— STATED TASK —
Give every line of the listing from the one containing "for Soft earth?" down to the one containing "coord(444,897)", both included, as a JSON list of strings, one string per line. Leave out blank lines.

— RECORDS SHOWN —

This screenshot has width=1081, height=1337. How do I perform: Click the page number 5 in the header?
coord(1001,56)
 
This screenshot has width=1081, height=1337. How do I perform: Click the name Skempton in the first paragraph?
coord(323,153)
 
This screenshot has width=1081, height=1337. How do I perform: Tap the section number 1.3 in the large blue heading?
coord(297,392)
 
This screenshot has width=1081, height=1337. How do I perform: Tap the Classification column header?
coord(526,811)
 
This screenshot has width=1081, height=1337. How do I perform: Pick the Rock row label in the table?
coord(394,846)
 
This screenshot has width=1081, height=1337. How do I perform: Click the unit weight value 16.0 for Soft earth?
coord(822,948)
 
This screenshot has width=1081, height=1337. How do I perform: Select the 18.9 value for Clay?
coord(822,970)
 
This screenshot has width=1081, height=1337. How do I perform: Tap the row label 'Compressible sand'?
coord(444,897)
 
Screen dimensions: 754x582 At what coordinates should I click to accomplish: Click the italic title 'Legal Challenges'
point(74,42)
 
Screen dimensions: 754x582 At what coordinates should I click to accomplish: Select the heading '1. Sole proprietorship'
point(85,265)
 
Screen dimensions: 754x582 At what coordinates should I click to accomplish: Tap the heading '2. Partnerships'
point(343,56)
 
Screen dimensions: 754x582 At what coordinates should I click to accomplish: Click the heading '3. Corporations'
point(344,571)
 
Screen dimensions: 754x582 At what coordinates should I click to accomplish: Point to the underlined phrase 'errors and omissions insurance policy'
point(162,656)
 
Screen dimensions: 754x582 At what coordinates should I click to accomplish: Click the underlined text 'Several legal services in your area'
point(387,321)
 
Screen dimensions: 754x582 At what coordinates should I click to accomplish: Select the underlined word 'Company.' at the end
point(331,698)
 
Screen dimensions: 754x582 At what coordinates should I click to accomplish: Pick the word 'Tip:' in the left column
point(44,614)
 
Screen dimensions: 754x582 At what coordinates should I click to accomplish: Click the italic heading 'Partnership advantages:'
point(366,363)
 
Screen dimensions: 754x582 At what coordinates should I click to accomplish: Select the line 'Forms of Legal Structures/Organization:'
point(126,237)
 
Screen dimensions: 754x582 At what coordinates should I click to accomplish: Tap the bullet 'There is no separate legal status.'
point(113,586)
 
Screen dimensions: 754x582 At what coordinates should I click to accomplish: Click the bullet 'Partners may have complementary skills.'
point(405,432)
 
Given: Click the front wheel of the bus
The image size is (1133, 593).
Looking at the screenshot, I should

* * *

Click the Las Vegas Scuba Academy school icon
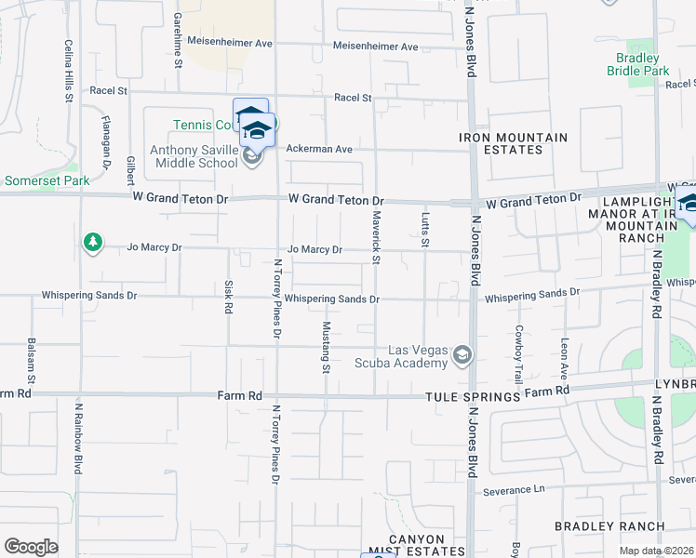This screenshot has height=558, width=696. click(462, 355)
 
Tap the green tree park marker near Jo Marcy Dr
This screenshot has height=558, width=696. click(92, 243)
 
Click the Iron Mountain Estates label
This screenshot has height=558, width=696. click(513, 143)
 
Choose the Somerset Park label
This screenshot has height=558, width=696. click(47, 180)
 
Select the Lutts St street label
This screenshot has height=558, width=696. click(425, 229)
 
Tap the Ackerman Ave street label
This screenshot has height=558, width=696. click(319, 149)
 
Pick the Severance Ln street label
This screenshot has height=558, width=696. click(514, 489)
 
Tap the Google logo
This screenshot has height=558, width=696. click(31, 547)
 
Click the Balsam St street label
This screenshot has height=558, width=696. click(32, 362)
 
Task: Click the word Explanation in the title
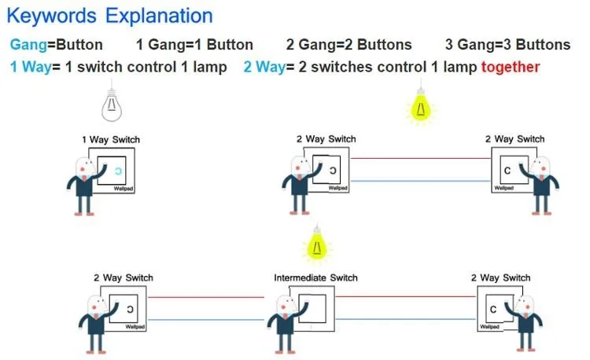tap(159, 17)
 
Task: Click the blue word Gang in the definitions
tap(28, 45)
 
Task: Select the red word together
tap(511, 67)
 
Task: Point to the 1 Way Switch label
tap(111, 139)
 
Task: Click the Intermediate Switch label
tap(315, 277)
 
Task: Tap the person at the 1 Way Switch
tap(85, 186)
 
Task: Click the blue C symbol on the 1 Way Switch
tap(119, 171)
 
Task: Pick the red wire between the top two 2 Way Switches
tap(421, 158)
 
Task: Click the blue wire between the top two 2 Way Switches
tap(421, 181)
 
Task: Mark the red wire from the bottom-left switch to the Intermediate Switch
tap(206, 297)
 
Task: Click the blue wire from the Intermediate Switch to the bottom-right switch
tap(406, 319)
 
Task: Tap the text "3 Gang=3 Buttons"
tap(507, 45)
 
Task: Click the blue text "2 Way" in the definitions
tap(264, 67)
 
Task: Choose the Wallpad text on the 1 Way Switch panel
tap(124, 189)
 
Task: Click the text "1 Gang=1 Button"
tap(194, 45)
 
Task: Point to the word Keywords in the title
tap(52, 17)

— ANSWER BELOW —
[
  "This screenshot has width=1081, height=1337. How do I perform: Click the unit weight value 16.0 for Soft earth?",
  "coord(822,948)",
  "This screenshot has width=1081, height=1337. How do I perform: Select the 18.9 value for Clay?",
  "coord(822,970)",
  "This screenshot has width=1081, height=1337. How do I perform: Tap the row label 'Compressible sand'?",
  "coord(444,897)"
]